Фрагмент текста:
%%
Итак, основная черта письма Л. Пиранделло — это спонтанность, теоретически обоснованная, нашедшая опору в психических процессах человека. «Невозможно не заметить, как новеллы превращаются в некий тип “состояния рождения”, в котором формирование поэтического ядра предстает в процессе свершения и еще не заключено в строгие рамки...» [Corrado Simeoni, 1991: XXI-XXXVI],

Отсюда и истина выявляется для Л. Пиранделло «чувством жизни», которое разлагает «факт», делает его подвижным, зависящим от множества интерпретаций. Жизнь отныне рассматривается как игра, в которой принимают участие различные варианты возможной истины, а статичность прежнего европейского натурализма заменяется постоянным движением, в котором не может найти опоры никакая устоявшаяся система взглядов, ибо они несовершенны. Это ощущение постоянного противоречия как основы жизни является причиной множества контрастов, пронизывающих его произведения. Нужно помнить, что провозглашенный им «юморизм» заявлялся именно как «искусство контрастов», когда «смех и слезы» сосуществуют одновременно, и зачастую очень трудно понять, какая из сторон этого контраста истинна, скорее — они истинны одновременно. Писатель поставил смысловой акцент на восприятии событий сначала читателями, затем — самим персонажем рассказа. Отсюда юморизм — воплощение субъективизма как системы «чувственно-ощутимых образов» и «качество выразительности», но не какие-либо правила. Л. Пиранделло делал «объективной» саму субъективность, придавал ей значение иной философской категории, чем в корне менял сложившееся в европейском сознании позитивистское, «научное» отношение к действительности, находившееся к концу XIX в. в глубочайшем кризисе.
%%
Показанные строки:
%%
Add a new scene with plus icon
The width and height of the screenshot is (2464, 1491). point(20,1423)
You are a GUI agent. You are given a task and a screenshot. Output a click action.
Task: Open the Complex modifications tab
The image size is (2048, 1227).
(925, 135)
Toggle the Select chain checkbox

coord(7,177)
%%
Задания:
a) Переведите на английский язык это предложение из текста о Пиранделло: «Писатель поставил смысловой акцент на восприятии событий сначала читателями, затем — самим персонажем рассказа».
b) Перескажите в виде краткого списка абзац текста о Пиранделло, начинающийся словами «Отсюда и истина выявляется», сохранив его главные мысли.
c) Продолжите текст о Пиранделло с того места, где он заканчивается.
Строки никак не связаны с текстом о Пиранделло.

Ответы к заданиям:
a) The writer placed the semantic emphasis on how events are perceived first by readers and then by the character of the story.

b)
- Истину Пиранделло выявляет «чувство жизни». Оно разлагает «факт» и делает его подвижным, зависящим от множества интерпретаций.
- Жизнь понимается как игра разных вариантов возможной истины. Статичность прежнего европейского натурализма уступает место постоянному движению, в котором ни одна устоявшаяся система взглядов не находит опоры.
- Ощущение постоянного противоречия как основы жизни порождает множество контрастов в произведениях Пиранделло.
- «Юморизм» провозглашался как «искусство контрастов»: «смех и слезы» сосуществуют, и обе стороны скорее истинны одновременно.
- Смысловой акцент сделан на восприятии событий сначала читателями, затем самим персонажем.
- Юморизм воплощает субъективизм как систему «чувственно-ощутимых образов» и «качество выразительности», а не набор правил.
- Пиранделло делал «объективной» саму субъективность. Этим он в корне менял позитивистское, «научное» отношение к действительности, которое к концу XIX в. находилось в глубочайшем кризисе.

c)
Этим кризисом был продиктован поиск Л. Пиранделло собственного языка выражения. И в поисках этого языка, способного быть жизненно значащим, писатель приходит к осознанию того, что во всеобщем потоке движения мысленных форм и само слово становится неустойчивым, малозначащим и многозначительным

в одно и то же время. Таким образом, движение Л. Пиранделло в языке становится противоположным общепринятому до него — от несказанного к сказанному, у него же оно — от сказанного к несказанному явно, возможному, скрытому, но и более значимому.

Одной из черт языка Л. Пиранделло, создающей особую пиранделловскою атмосферу, когда сообщенное располагается как будто «между» словами, создавая глубокий подтекст произведения, является убежденность писателя в том, что, говоря, человек только приближается к возможности настоящего высказывания. «Несказанное», ускользающее от слова у Л. Пиранделло — это одержимое его движение к «жизни», к тому, что скрывается за различными субъективными видениями персонажей новелл и пьес в его мире «слов», заменившем прежний натуралистский прочный мир неподвижных «вещей», тяжеловесно описываемых старой риторикой. «Не удовлетворяясь больше фактом, Пиранделло восходит к до-факту» [Cornelia Van der Voort, 1993: 237-243], т. e. несотворенному, невыраженному.

Особенность коммуникативного воздействия Л. Пиранделло — это выход за «предел» сказанного. Если ранее в литературе основой произведения была какая-либо «история», то у него она остается зачастую за гранью действия. Маринелла Кантелмо отмечает, что «диалог Пиранделло... ее (историю) не излагает, но ограничивается намеками посредством двусмысленных фраз, взаимного сведения счетов персонажей, или посредством головокружительного фейерверка... получатель (читатель, зритель)... воссоздает в собственном сознании эмоциональное очарование, внушение, предложенное “несказанным” посланием, которое приглашает проследить последний смысл вещей, неописуемую тайну, сокрытую позади ощущаемых видимостей» [Marinella Cantelmo, 1993: 120].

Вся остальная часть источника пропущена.